Walmas – Banyak yang mengira bahwa menjadi sarjana berarti harus merantau, bekerja di kota besar, dan mengejar karier sesuai gelar. Tapi hal itu tidak berlaku bagi Dian Permatasari Pasae. Perempuan bungsu dari Desa Salupao, Kecamatan Lamasi Timur, Kabupaten Luwu ini justru memutuskan pulang dan menetap di kampung, sebuah keputusan yang bagi sebagian orang dianggap “tidak biasa”.
Lulus pada 2022, Dian langsung menetap di desa. “Saya sarjana, tapi saya memilih tinggal di kampung, menjaga orang tua, dan menjalankan usaha sendiri,” tulisnya dalam unggahan pada Minggu (18/5/2025).
Keputusan ini bukan tanpa tantangan. Ocehan dan cibiran kerap datang, terutama dari orang tua yang membandingkan anak-anak mereka yang “sudah merantau”. Tapi Dian punya prinsip sendiri. Baginya, gelar sarjana bukan sekadar tiket untuk pekerjaan bergengsi, melainkan bekal untuk menjadi pribadi yang bermanfaat di mana pun berada.
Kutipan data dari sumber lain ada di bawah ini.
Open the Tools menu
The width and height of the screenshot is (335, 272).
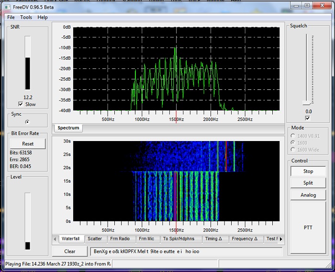pyautogui.click(x=26, y=17)
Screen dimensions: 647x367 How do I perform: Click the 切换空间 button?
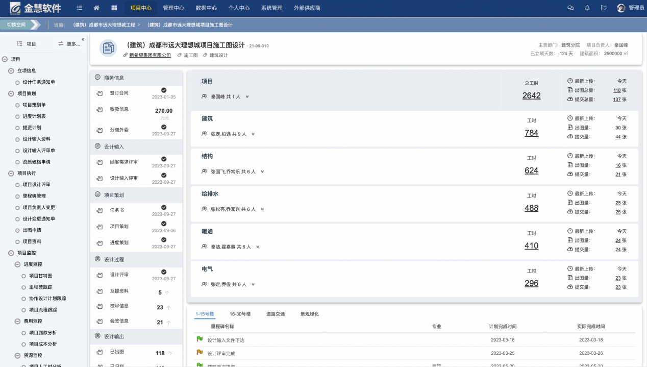pyautogui.click(x=20, y=25)

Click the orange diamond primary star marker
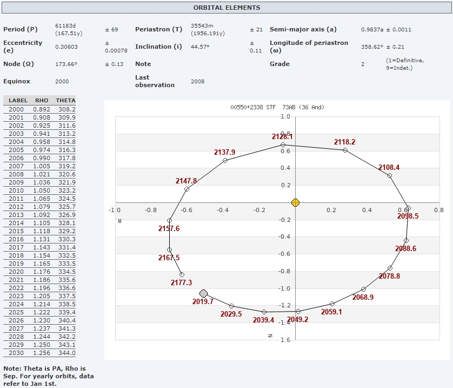coord(295,203)
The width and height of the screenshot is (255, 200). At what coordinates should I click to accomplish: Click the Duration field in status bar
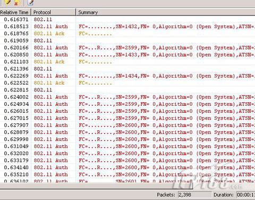(246, 195)
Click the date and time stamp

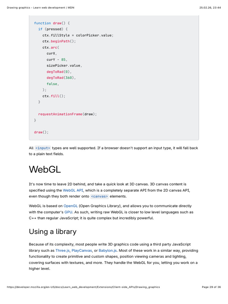(210, 8)
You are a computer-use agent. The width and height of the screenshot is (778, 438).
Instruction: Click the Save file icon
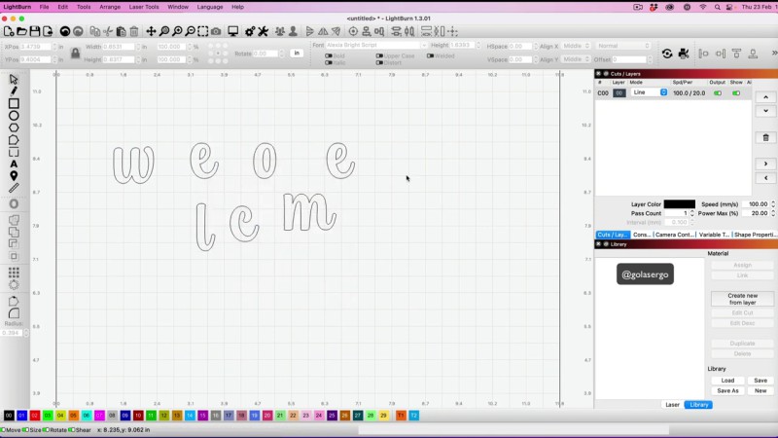click(35, 32)
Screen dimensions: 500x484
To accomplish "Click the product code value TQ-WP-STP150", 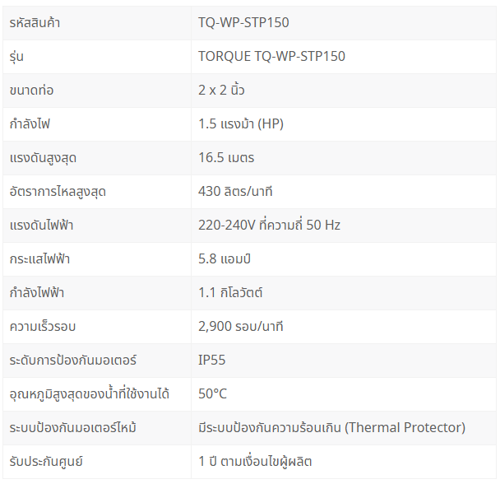I will pyautogui.click(x=243, y=23).
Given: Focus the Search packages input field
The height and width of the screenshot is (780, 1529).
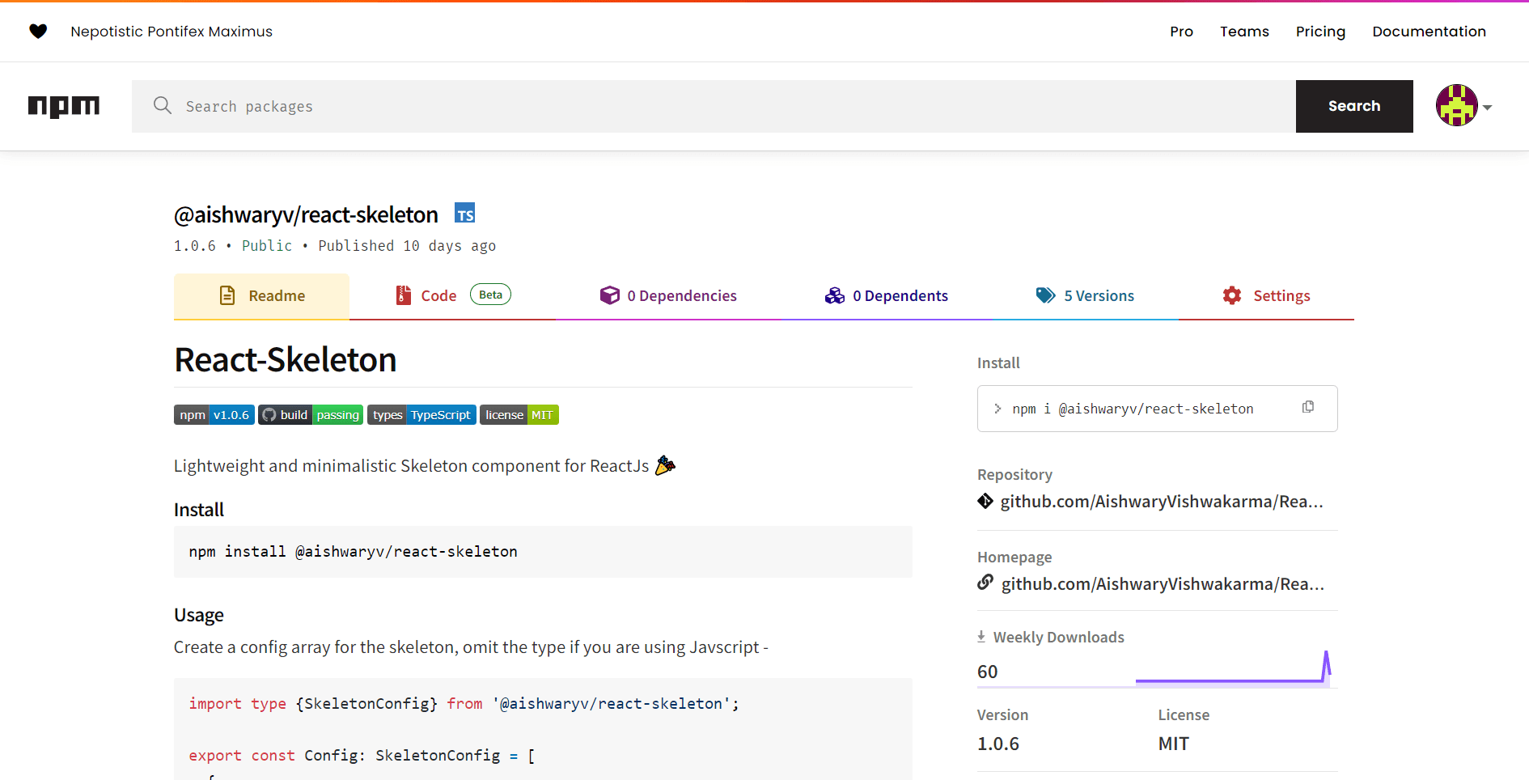Looking at the screenshot, I should point(712,106).
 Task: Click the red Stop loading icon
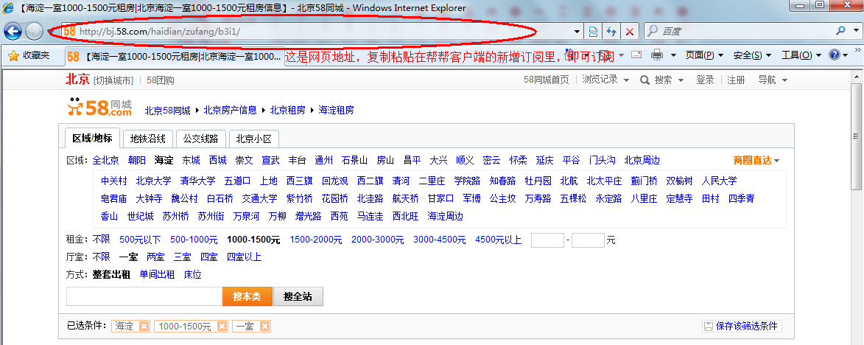630,32
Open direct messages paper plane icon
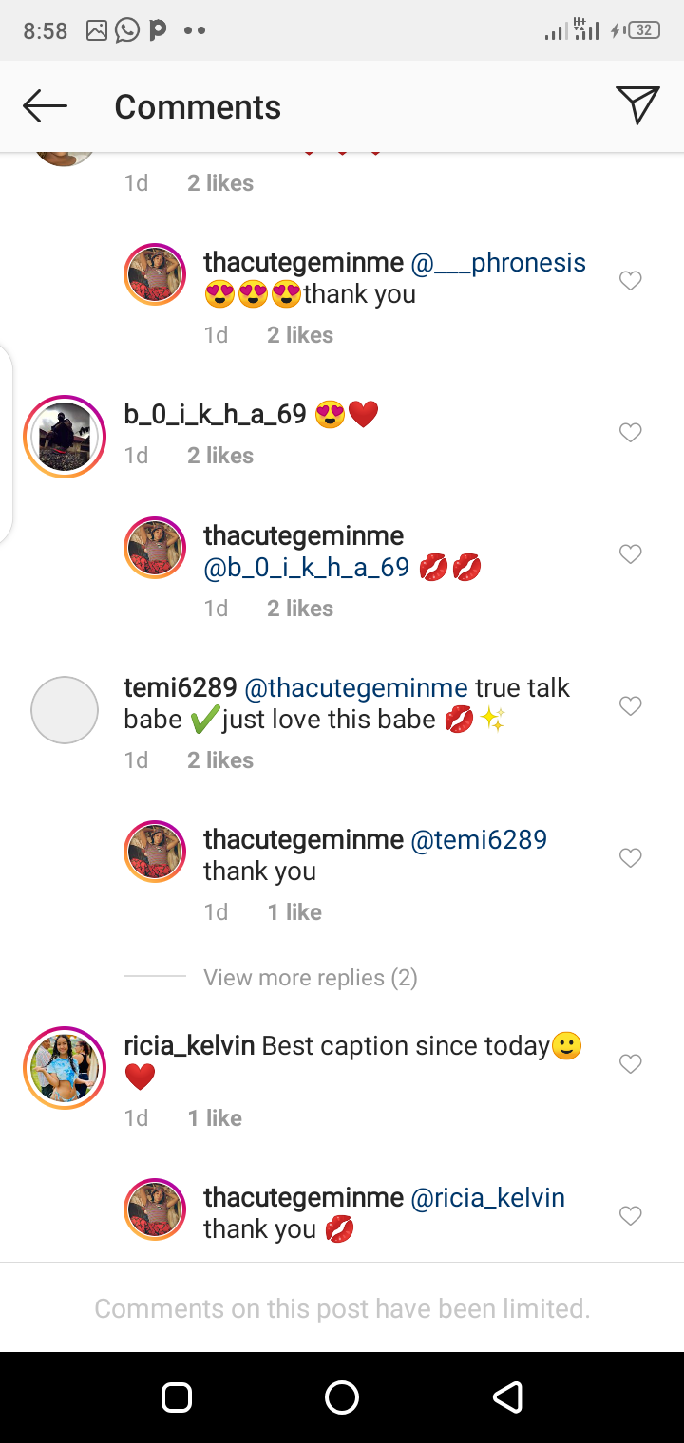The image size is (684, 1443). pos(637,105)
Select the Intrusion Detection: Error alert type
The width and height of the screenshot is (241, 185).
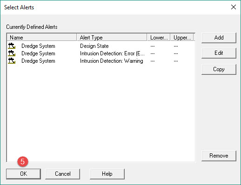pos(112,53)
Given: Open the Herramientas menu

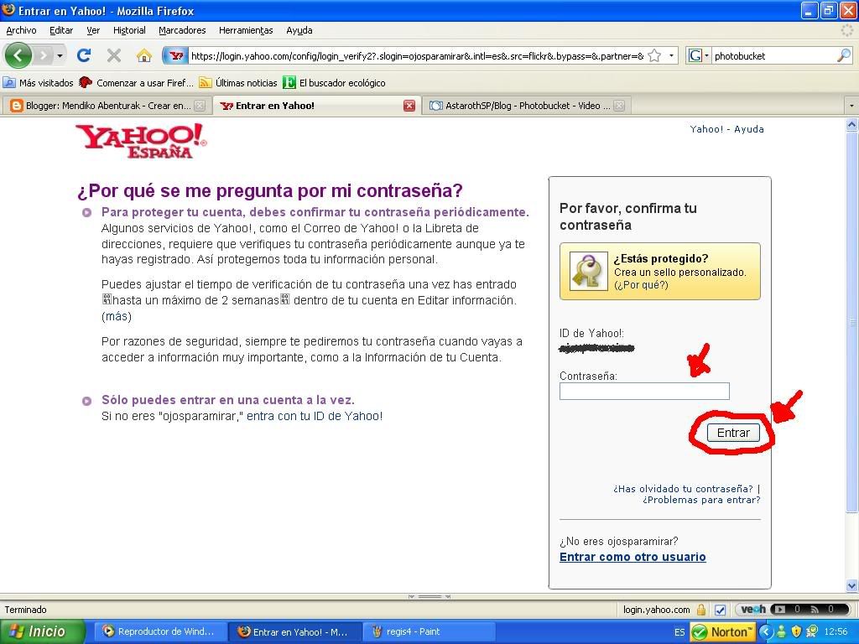Looking at the screenshot, I should pyautogui.click(x=246, y=30).
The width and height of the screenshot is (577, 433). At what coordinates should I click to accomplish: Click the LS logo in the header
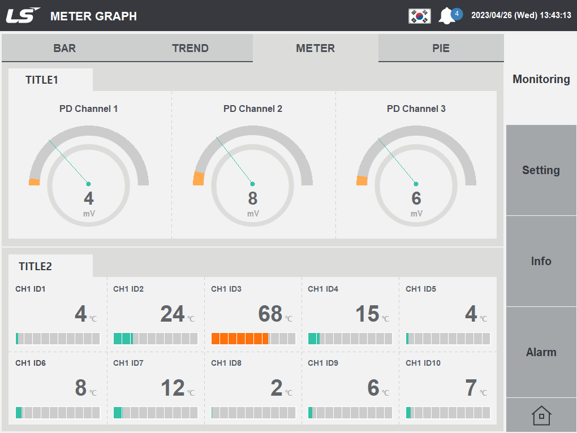click(x=23, y=15)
Kini, ia mengelola usaha kecil-kecilan yang menjual pakaian, perabot rumah tangga, hingga makanan ringan seperti roti.
Tak hanya itu, Dian juga aktif mengembangkan diri lewat program kursus menjahit yang digagas PWGT Klasis Seriti bertajuk BINTRANITA. Lewat kursus ini, Dian berhasil menjahit baju pertamanya sebuah pencapaian yang ia sebut sebagai “baju termahal” karena penuh makna perjuangan.
“Berani memilih, berani melangkah. Saya bangga berdiri di atas keputusan saya sendiri,” tutup Dian.
Kisah Dian adalah bukti bahwa sukses tak harus jauh dari rumah. Di kampung pun, perempuan bisa tetap berkarya dan berdaya.